Performance culture or understanding culture for performance
Recently, my wife had some school visitors over. Both of them have spent some time in the Navy and Army and got exposed to various cultures. Their stories were enlightening and educational and the more we spoke the more they realized that I’m an accountant but I’m speaking about cultural behaviours. This surprises most people because I believe that in order to succeed you need to know yourself, and then you need to learn about other people. Only when you comfortable with yourself can you “help” other people. Sometimes it is not about helping, but understanding people so that you don’t judge them but accept them for who they are.
We are human because of our uniqueness, if we not performing according to someone else standard we can only know that through feedback. Sometimes we take feedback negatively, but to succeed in the world of man it is important to understand what their expectations are. In the work place people scurry along without ever giving this any thought. Come year end they don’t understand what went wrong when they have a performance review. I remember when I was doing my CA(SA) articles I asked my Manager what I needed to do if I wanted to be an exceptionally performer, he told me I first need to do what is expected, that is the minimum, and then I must go beyond that. That year I did what was my “job description” and went the extra mile by saving time on an audit and budget which effectively meant more profit for the company. By understanding this I understood what was required and then exceeded the expectation. This is a simple example, but it gave me the freedom to choose what I needed to do to perform and I was not at the whims of someone else’s subjectivity.

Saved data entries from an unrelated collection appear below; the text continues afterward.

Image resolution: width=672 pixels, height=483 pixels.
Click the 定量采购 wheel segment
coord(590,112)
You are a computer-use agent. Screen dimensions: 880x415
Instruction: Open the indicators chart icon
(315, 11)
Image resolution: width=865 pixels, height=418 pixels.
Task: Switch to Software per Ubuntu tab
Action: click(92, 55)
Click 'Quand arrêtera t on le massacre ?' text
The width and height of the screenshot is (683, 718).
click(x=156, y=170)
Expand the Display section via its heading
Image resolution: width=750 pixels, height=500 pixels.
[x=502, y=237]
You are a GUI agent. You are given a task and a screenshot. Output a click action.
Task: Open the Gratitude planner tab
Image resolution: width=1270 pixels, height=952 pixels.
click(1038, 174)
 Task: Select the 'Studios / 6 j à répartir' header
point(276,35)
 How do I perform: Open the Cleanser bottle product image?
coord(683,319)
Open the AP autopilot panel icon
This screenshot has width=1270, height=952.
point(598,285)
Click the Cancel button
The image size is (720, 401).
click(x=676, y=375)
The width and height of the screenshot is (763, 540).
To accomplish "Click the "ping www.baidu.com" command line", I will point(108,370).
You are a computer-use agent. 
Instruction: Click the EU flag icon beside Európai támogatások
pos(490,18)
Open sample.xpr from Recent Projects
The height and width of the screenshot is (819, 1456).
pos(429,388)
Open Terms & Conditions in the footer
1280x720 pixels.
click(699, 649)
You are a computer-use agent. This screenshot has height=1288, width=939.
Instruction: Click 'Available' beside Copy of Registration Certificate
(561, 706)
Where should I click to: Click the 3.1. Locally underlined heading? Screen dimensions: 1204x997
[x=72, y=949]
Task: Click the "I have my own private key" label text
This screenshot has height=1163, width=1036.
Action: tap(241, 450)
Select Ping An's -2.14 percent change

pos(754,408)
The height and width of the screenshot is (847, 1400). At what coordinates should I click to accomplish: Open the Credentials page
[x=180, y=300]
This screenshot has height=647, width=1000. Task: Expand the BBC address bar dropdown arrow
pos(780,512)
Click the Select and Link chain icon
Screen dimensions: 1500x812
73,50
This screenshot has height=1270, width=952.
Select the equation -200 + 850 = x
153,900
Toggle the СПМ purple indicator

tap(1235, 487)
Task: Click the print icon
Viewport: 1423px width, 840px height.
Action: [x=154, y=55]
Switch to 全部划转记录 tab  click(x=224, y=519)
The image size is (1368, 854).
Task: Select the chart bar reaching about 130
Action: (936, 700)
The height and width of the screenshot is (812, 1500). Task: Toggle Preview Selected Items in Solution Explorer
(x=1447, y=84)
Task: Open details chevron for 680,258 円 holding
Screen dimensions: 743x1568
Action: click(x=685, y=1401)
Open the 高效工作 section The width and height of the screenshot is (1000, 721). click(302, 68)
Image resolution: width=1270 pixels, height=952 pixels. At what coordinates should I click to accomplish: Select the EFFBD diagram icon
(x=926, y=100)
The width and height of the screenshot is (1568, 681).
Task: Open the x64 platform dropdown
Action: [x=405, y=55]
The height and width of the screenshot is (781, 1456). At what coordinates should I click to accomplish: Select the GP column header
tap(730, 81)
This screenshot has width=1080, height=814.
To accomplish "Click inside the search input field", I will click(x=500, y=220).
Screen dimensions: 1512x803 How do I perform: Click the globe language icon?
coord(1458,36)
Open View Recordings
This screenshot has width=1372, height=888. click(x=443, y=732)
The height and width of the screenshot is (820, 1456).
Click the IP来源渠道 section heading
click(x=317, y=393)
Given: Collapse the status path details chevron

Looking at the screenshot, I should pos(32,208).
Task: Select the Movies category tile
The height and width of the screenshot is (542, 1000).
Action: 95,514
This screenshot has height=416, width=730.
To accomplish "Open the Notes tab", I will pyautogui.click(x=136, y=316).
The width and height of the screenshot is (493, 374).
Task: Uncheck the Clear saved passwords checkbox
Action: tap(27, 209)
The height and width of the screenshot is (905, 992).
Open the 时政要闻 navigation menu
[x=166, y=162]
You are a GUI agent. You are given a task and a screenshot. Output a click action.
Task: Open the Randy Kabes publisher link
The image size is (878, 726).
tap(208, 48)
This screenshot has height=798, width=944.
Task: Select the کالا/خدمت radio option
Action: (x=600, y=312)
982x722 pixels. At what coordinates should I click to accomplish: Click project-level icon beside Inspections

Performance management does not make us less Christian, less human, less empathetic, what it does is make us realistic and allow us to perform. Every sportsman knows what he must do to perform, there is a result, and outcome and he and his coach set their expectations and the beginning of a season which they work towards. Sometimes he succeeds, sometimes not, but through competing he gets feedback allows him to take corrective action.
What has this go to do with Culture?
My “white” manager had an expectation, I could have been disgruntled for never being excellent performer when I’m working hard. I could have blamed him for being white, I could have blamed him because he is a “manager”. He never knew my culture but I had to learn his western way of thinking, I had to ask questions, probe his logic and understanding without being judgmental. In the end I learnt what was required and could contract accordingly.
Because of lessons learnt I contract with people around what I expect of them, by understanding their culture I learn how to find common ground and that allows for the conversations. How many managers never take the time to learn, they have expectations without understanding whether there is a cultural conflict. Sometimes people don’t want to be exceptional, there is nothing wrong with that and we must also except that not everyone can be exceptional because exceptional is as much about preparing for success and getting the opportunity to do so. I was not exceptional on every audit, but when the opportunity arose I was ready for it.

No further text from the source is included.